1. Technical Field
Embodiments described in this disclosure generally relate to development tools, and more particularly to using auto code generation to generate packet header generation libraries for switch diagnostics.
2. Description of the Related Art
Switching and routing devices often provide the ability to run a variety of self-diagnostic and validation tests. For example, during a power on self-test (POST), a switch may generate and send a variety of packets to ports on a device to ensure such ports are functioning properly. Similarly, switching and routing devices may allow users to compose relatively simple testing scripts to test and diagnose the functioning of these devices. Such testing and validation processes frequently require the switching or routing device to generate a broad variety of network packet/frame headers. Accordingly, the firmware running on these devices typically includes modules to internally generate the packet headers needed by these testing/validation routines. Behind these modules, developers have to write code to generate headers as needed by the testing/validation routines. As new protocols (both proprietary and standardized) are developed, new header libraries have to be created and added to the firmware on the switch.

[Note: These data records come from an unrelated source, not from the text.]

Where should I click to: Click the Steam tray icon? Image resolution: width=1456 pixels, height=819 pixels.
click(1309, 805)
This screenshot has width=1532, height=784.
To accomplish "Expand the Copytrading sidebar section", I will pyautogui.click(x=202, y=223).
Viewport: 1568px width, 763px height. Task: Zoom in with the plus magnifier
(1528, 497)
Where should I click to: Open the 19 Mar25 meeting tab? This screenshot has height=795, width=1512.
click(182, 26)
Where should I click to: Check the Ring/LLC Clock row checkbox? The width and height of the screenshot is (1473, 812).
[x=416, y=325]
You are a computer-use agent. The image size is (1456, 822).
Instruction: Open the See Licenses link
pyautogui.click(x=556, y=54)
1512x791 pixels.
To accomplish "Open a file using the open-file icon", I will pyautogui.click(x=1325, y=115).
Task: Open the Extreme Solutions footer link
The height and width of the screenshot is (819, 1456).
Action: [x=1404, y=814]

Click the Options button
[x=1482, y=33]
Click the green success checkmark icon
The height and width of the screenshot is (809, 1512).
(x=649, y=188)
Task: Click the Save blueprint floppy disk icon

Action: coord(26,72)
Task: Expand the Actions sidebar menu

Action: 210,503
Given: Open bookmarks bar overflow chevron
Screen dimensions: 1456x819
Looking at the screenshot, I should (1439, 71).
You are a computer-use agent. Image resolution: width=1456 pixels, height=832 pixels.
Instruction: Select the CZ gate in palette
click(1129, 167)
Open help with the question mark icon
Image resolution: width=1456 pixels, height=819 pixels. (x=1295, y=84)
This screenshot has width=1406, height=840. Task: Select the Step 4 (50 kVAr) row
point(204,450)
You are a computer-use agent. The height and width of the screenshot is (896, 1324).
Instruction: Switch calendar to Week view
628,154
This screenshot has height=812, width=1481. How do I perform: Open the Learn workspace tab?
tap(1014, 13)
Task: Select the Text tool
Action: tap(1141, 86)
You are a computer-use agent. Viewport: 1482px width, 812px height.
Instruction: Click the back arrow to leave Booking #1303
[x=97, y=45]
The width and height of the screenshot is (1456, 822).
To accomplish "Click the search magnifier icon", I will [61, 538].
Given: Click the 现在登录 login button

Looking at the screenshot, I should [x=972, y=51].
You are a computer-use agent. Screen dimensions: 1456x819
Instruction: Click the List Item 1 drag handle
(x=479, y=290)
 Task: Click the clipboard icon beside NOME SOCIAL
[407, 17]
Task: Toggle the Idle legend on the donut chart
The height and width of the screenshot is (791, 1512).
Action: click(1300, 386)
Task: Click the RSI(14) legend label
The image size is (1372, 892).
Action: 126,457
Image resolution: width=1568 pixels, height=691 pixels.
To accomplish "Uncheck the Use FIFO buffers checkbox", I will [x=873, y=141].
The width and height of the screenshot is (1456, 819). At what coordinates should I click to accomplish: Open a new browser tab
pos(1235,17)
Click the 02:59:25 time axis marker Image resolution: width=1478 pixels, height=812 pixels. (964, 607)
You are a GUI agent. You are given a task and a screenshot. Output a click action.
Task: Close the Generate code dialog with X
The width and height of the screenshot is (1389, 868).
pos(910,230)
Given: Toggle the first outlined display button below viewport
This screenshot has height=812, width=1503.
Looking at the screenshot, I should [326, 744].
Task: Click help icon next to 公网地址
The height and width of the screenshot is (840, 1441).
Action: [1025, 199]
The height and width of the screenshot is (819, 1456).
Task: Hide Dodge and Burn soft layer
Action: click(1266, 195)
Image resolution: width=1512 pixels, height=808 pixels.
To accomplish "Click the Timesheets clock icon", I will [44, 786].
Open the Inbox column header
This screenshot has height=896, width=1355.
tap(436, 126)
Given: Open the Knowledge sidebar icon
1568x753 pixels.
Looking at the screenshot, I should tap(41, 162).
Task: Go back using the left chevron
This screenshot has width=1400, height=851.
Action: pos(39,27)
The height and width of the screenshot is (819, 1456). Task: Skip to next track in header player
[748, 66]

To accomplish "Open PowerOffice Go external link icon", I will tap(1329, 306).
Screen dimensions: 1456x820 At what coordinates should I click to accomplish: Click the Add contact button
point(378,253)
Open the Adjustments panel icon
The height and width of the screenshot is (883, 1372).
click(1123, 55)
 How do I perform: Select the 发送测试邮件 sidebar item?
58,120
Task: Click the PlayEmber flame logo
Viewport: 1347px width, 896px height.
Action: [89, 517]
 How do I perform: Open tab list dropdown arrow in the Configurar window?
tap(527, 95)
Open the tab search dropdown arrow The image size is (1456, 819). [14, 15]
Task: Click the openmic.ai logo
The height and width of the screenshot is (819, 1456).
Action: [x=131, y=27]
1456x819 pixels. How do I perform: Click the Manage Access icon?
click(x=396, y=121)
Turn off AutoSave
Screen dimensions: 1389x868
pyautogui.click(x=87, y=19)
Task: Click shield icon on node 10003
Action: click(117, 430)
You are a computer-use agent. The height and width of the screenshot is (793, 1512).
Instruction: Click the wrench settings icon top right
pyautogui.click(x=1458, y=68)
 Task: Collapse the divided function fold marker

While some packet generation tools are available, they typically have a number of dependencies on other packages or libraries, as well as dependencies on specific development environments (e.g., a particular compiler version or system architecture). Thus, using these tools to generate packets in switch firmware requires developers to port any necessary source code and header files into a format appropriate for the firmware. However, the amount of space allocated in the firmware for diagnostic routines can be relatively limited. This frequently precludes developers from using full-fledged packet-generation libraries due to firmware size limitations, as these libraries do not allow them to describe packet headers using the library without fully integrating the library, which may include a variety of unneeded elements (e.g., function to transmit/inspect packets). Thus, even where developers are willing to port the necessary code or header files, doing so may result in a packet generation facility that exceeds the space limitations of switch firmware. Further, the interfaces for such library may be available only in a procedural language (e.g., the C programming language), making it difficult to invoke the functions provided by these interfaces from commonly used scripting languages, (e.g., Perl scripts). Further still, currently available packet generation tools may simply be incapable of generating certain packet header types, e.g., packet header types defined by standards developed following the version of the library or proprietary packet header definitions used by proprietary protocols.
Accordingly, porting the available packet-generation libraries just to obtain the packet header generation needed by the diagnostic/testing portions of firmware is both time consuming and can result in a bloated firmware footprint. Because of this, in many cases, it becomes easier for developers to write packet header generation libraries on a “one-off” basis.